8. In het principaal appel heeft het Hof de grief van Cigna gegrond geoordeeld. Daartoe overwoog het Hof onder meer (r.o. 10):
"De vraag of het handelen van de chauffeur roekeloos was en hij had moeten
begrijpen dat daaruit waarschijnlijk de onderhavige schade zou voortvloeien
moet naar 's hofs oordeel bevestigend worden beantwoord. De omstandigheid
dat de chauffeur zonder enigerlei door zakelijke belangen ingegeven noodzaak
de container bij de goed beveiligde ECT-Terminal te Rotterdam heeft
opgehaald en de vrachtwagen en de container met inhoud heeft geparkeerd
aan de openbare weg op een verlaten industrieterrein te [plaats A] op zeker 2
km. van zijn huis verzet zich ertegen om dat handelen niet als roekeloos aan te
merken. Nu voorts vaststaat dat er van enige beveiliging noch met betrekking
tot de vrachtcombinatie zelf, noch ten aanzien van het industrieterrein sprake
was en de chauffeur wist dat hij diefstalgevoelige goederen vervoerde, moet hij
hebben geweten althans hebben behoren te begrijpen dat de kans op diefstal
zeer aanzienlijk was. Het betoog van [eiseres] dat de chauffeur het
parkeerterrein kende als een plek waar 's avonds en in de weekends
vrachtwagens stonden geparkeerd en hij de vrachtwagencombinatie heeft
geparkeerd onder een straatlantaarn tegenover een woonhuis wetende dat op
het industrieterrein in de avond en in de weekends surveillances van politie en
verschillende bewakingsdiensten plaatsvonden, indien al juist (Cigna heeft dat
betoog ten dele bestreden), doet aan het vorenstaande niet af, nu dat alles
onvoldoende is om ter zake van de bij de chauffeur bestaande wetenschap
anders te oordelen."

[Gegevens over elementen en tekstlocaties]
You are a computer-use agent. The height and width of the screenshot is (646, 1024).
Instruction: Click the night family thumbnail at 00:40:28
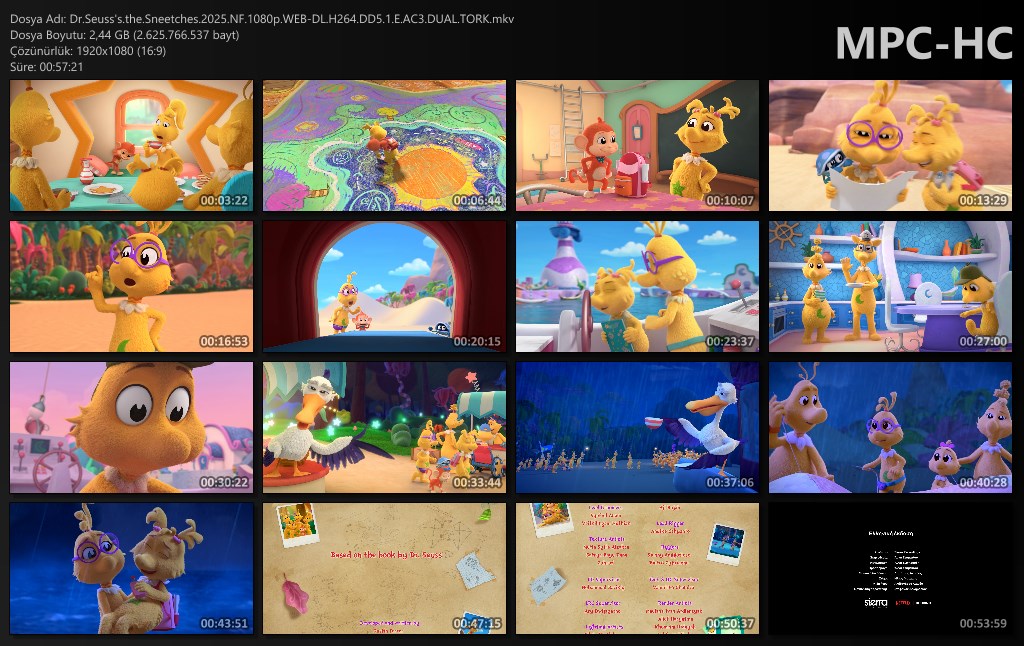(x=890, y=428)
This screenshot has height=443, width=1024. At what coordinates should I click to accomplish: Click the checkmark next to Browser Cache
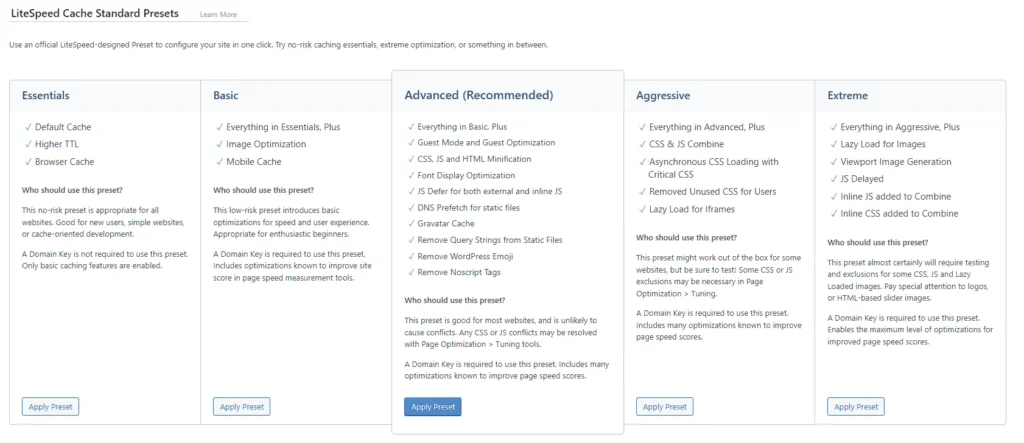tap(28, 161)
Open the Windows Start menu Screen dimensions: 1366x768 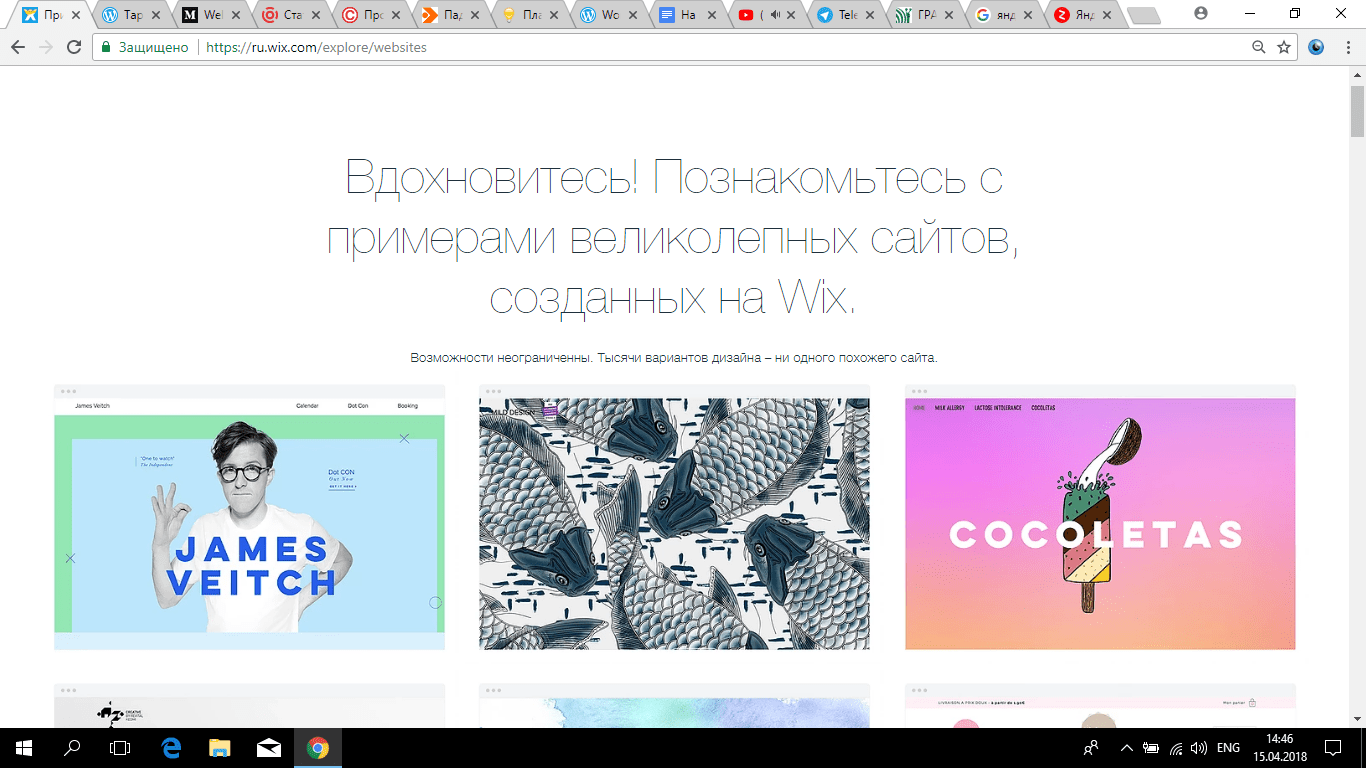(x=21, y=747)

GEGEVEN OPGAVE 1.
Kloppen deze beweringen volgens de tekst over de roekeloze chauffeur? Antwoord per bewering met ja of nee, plus de woorden uit de tekst die de doorslag geven, letterlijk geciteerd.
(a) Het Hof vond de grief van Cigna gegrond.
(b) De chauffeur parkeerde de vrachtwagen op zeker 2 km van zijn huis.
(c) De chauffeur wist niet dat hij diefstalgevoelige goederen vervoerde.
GEGEVEN OPGAVE 2. Neem de rijen vanaf het begin tot en met de regel met "tap(28, 161)" over en verwissel daarin "screenshot" voor "image", zonder verder iets te veranderen. Laat de afbeeldingen weg.
De tekst en de rijen staan helemaal los van elkaar.

JUISTE UITKOMST 1.
(a) Ja: "heeft het Hof de grief van Cigna gegrond geoordeeld"
(b) Ja: "op zeker 2 km. van zijn huis"
(c) Nee: "de chauffeur wist dat hij diefstalgevoelige goederen vervoerde"

JUISTE UITKOMST 2.
You are a computer-use agent. The height and width of the image is (646, 1024).
Instruction: Click the night family thumbnail at 00:40:28
(x=890, y=428)
This image has height=443, width=1024. At what coordinates should I click to accomplish: Click the checkmark next to Browser Cache
tap(28, 161)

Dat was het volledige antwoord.